Fornoff also doesn’t mention that the eviction spurred the California State Legislature (and then-Governor Gray Davis) to pass a law exempting SRO’s from the Ellis Act – so that such an atrocity could never happen again. None of these concerns matter to the Chronicle, because isn’t it nice that a beautiful historic mansion has been renovated?
Perhaps the Chronicle is out of touch because its editor-at-large, Phil Bronstein, goes to parties at Pacific Heights mansions – where he hobnobs with the City’s political gentry who plot the next anti-progressive move. In an April 18th blog entry at SFGate, Bronstein reported on a party at the home of Dede Wilsey – the millionaire socialite who led the charge against
Healthy Saturdays in Golden Gate Park and
Question Time at the Board of Supervisors – where she announced a plan to repeal district elections.
District elections – which by Bronstein’s
own admission every city of San Francisco’s size uses to elect its City Council – is how grass-roots neighborhood activists have managed to wrest control of the Board of Supervisors. It has resulted in a Board that is more progressive, more accountable and more responsive to people who make less than six-figure salaries. But for this crowd, district elections means that they can’t just throw money at a candidate who then runs a citywide campaign.
Wilsey told her guests that district elections have been a “disaster,” and welcomed Pacific Heights Supervisor Michela Alioto-Pier – who offered her support for repealing them. “Dede is not alone,” said Alioto-Pier, who went on to add that a lot of her constituents tell her: “we really fought for district elections – but now we want to go back to citywide because we're not being represented properly.”
Of course, if residents of Pacific Heights feel like they’re not being represented properly, they could blame Supervisor Alioto-Pier – who has the
worst attendance record on the Board.
But repealing district elections wasn’t the main topic of discussion at Dede Wilsey’s mansion. George Schultz, who served as President Ronald Reagan’s Secretary of State, was the party’s guest of honor – and was on hand to give out free autograph copies of his new book. San Francisco isn’t exactly a Republican town – George W. Bush did not win a single local precinct in either the 2000 or 2004 elections, and we’re the only major City in America that the President has not visited in his seven years in office.

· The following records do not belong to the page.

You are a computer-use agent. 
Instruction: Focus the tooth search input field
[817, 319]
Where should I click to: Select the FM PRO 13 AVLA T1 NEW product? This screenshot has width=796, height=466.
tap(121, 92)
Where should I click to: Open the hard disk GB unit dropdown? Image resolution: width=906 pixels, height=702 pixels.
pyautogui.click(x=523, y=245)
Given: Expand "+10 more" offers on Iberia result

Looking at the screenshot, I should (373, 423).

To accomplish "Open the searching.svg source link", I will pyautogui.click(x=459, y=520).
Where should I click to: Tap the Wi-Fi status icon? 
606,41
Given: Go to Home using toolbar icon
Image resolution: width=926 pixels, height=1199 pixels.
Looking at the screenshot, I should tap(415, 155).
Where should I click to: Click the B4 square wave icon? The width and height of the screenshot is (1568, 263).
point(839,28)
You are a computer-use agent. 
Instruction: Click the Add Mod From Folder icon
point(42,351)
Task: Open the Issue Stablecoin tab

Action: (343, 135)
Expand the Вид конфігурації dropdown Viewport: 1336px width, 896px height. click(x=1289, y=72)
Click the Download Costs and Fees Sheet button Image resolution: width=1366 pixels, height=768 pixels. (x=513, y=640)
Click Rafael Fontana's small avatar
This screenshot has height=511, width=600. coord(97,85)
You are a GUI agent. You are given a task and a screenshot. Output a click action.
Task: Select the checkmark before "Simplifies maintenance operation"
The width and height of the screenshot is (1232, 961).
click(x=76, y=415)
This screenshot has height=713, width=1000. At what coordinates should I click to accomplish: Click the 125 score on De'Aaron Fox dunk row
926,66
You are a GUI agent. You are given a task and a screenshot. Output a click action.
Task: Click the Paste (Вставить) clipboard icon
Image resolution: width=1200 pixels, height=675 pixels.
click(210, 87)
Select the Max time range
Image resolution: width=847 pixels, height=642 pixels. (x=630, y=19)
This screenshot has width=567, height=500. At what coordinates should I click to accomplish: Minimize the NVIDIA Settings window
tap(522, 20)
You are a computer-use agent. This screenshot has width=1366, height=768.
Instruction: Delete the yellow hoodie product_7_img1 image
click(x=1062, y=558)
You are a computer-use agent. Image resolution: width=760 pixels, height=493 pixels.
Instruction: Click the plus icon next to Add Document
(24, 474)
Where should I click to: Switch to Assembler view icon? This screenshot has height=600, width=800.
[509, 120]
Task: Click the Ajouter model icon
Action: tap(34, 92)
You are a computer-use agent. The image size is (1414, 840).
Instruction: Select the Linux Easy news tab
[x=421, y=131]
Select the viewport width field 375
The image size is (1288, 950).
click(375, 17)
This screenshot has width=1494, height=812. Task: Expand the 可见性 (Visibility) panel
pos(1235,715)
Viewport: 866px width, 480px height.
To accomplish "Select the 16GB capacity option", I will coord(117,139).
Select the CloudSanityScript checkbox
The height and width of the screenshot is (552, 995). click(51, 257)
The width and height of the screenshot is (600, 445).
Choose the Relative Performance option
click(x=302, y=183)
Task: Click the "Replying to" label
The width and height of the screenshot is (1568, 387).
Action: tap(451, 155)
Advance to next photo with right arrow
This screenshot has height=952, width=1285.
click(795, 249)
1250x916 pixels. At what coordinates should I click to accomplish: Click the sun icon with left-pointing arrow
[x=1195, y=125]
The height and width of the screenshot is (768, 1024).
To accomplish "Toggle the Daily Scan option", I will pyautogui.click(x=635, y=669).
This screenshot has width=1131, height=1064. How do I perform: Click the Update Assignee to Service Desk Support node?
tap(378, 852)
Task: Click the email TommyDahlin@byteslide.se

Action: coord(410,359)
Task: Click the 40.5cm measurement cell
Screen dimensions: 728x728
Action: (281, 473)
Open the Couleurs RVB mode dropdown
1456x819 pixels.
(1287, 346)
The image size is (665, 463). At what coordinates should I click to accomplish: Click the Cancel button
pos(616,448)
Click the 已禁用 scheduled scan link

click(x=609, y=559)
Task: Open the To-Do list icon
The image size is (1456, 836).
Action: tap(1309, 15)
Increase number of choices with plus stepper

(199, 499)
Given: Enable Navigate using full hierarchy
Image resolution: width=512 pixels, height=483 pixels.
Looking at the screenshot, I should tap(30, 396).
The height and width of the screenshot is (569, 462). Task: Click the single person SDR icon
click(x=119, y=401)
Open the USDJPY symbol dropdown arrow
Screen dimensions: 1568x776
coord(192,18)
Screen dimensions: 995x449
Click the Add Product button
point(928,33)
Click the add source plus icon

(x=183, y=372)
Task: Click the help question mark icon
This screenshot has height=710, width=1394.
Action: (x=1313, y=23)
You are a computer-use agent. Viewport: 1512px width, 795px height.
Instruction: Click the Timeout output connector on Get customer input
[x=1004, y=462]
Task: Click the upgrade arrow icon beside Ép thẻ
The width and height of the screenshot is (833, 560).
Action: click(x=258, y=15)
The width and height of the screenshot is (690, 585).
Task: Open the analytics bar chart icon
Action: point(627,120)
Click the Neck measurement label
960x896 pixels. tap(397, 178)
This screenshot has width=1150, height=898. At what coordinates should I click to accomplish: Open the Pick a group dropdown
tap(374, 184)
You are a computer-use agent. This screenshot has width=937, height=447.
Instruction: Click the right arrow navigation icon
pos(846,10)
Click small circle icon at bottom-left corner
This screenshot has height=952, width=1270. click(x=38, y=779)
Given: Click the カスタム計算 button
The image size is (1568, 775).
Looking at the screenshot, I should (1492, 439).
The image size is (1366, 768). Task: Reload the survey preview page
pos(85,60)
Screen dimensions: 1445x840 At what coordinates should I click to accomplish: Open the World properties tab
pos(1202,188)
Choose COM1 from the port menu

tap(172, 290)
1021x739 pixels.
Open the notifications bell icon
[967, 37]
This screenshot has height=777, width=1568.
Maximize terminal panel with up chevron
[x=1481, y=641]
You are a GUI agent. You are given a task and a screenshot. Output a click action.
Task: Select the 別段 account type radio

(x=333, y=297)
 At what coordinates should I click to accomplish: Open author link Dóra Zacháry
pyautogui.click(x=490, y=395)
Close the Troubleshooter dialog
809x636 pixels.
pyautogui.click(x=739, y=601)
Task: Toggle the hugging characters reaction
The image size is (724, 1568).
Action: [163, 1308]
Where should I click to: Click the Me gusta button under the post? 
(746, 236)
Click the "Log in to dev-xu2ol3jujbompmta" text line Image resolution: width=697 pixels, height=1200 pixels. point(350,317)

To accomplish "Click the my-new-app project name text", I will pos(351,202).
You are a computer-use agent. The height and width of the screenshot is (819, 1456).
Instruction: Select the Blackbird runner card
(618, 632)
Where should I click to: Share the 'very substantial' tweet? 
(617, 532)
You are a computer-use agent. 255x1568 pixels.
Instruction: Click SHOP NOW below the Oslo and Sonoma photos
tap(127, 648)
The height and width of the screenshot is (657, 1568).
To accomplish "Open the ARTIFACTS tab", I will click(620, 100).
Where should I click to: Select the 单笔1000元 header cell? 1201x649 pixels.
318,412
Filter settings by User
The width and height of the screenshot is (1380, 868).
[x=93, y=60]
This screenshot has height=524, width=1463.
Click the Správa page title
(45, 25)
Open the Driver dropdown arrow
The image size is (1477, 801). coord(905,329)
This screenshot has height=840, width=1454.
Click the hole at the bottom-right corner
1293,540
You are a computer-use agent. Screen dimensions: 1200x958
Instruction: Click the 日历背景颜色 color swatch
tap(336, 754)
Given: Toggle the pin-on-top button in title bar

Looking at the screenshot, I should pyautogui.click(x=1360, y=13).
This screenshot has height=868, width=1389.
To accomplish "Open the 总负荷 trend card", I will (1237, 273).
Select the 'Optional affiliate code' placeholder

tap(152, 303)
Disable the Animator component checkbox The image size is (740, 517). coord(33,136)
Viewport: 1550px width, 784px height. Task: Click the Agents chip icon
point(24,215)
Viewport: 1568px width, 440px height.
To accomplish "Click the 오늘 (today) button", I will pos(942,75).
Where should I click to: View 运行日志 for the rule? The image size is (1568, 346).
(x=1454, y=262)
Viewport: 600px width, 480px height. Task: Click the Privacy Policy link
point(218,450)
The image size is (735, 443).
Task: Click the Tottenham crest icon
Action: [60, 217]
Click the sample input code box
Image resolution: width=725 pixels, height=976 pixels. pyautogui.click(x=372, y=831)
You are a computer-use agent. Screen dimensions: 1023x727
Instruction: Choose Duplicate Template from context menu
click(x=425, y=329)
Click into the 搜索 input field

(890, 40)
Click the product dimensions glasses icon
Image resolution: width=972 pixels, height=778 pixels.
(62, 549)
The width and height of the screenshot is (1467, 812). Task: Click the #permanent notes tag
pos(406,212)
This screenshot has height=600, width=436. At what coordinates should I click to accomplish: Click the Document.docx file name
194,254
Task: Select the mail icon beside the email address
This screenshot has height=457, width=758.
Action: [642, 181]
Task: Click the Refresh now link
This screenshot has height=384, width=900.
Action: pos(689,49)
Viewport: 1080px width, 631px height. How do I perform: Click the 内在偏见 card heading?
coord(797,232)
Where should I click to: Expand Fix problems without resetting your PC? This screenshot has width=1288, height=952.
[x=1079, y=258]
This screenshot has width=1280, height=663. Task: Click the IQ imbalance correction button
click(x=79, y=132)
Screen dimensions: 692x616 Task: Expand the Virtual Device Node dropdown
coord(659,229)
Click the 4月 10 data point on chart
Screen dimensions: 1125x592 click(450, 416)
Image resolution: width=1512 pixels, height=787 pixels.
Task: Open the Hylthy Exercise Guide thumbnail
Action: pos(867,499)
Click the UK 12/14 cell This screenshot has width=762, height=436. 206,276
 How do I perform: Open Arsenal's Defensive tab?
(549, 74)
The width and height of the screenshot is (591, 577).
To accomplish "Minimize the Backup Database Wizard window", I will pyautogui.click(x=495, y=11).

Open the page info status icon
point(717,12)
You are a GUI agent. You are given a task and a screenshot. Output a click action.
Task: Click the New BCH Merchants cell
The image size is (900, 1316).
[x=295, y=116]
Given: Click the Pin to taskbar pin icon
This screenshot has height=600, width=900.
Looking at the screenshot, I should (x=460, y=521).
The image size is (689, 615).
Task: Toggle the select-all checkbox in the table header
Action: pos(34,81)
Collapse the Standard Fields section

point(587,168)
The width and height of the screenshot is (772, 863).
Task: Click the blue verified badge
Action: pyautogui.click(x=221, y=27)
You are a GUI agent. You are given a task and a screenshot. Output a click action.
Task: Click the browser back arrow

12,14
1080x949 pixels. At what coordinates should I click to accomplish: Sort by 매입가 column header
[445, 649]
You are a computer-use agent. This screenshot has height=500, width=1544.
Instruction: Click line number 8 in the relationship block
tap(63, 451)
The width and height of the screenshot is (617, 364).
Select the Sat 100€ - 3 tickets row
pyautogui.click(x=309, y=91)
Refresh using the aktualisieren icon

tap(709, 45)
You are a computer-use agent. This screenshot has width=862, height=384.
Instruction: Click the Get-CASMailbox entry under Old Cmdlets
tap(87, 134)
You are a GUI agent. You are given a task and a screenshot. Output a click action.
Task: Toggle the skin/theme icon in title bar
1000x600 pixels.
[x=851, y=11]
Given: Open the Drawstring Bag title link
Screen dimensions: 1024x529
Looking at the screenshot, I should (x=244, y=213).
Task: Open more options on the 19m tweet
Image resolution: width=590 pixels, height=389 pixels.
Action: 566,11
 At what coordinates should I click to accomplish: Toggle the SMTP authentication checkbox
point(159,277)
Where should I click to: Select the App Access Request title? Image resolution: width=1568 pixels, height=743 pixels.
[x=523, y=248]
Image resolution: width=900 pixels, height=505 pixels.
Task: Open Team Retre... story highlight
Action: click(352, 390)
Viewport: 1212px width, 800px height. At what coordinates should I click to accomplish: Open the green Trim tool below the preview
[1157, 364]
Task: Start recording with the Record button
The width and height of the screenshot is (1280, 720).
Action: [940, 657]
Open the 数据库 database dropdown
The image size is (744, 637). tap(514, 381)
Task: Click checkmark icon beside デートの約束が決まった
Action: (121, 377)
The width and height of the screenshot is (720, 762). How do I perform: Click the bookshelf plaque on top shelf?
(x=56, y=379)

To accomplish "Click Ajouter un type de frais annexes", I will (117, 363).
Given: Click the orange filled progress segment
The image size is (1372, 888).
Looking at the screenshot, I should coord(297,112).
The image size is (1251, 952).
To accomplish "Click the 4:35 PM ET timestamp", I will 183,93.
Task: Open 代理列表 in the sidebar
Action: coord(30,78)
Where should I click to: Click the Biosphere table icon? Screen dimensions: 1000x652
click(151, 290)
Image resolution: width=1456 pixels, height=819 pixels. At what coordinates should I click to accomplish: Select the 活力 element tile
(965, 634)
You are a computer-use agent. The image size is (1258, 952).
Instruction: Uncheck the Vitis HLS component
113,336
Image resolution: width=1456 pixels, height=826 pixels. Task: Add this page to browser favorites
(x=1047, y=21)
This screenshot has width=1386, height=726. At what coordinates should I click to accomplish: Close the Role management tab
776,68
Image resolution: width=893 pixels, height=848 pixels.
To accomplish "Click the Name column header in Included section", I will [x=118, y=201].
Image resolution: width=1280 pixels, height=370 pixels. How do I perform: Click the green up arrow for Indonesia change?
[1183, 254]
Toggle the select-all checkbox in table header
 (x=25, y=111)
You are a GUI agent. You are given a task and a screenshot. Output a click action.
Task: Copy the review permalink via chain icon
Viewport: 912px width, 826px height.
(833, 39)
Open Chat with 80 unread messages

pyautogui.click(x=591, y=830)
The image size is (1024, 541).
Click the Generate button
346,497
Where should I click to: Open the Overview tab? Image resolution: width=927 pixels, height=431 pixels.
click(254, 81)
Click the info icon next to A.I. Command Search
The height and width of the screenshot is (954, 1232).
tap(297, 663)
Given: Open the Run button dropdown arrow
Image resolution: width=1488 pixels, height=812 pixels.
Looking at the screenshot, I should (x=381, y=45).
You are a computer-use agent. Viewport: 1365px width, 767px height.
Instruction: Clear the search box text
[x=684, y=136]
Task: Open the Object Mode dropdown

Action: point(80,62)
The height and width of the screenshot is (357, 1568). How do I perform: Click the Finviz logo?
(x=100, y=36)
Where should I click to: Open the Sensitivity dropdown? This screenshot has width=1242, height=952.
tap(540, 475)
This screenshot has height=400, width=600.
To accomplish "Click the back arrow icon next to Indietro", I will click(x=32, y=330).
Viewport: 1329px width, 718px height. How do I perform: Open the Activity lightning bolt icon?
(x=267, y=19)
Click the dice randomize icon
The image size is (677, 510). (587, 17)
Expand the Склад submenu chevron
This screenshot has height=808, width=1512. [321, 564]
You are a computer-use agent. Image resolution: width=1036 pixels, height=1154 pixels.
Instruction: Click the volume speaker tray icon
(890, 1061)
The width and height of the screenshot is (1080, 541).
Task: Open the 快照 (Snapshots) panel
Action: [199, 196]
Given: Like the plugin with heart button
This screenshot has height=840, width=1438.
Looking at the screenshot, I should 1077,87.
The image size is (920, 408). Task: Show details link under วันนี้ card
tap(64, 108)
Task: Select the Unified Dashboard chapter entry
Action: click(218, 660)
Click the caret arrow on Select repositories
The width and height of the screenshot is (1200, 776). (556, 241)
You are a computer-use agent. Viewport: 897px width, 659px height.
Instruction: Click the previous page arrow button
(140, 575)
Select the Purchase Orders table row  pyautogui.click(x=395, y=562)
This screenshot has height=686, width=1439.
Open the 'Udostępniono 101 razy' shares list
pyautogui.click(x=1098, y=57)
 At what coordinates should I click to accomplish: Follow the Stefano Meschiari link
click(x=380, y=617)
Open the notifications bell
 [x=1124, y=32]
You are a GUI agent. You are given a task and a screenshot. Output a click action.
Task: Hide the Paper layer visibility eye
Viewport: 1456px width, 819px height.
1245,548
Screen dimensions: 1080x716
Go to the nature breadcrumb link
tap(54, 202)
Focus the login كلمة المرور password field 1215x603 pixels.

That’s not a concern, however, for this crowd. How many of them will be attending the grand opening of the Marine View Decorators Showcase this weekend – where they can admire what a great job Ann Getty and other such interior decorators have done to the bedrooms that once housed low-income tenants? Meanwhile, the rest of us in San Francisco struggle hard to get by – as the city gets more and more gentrified.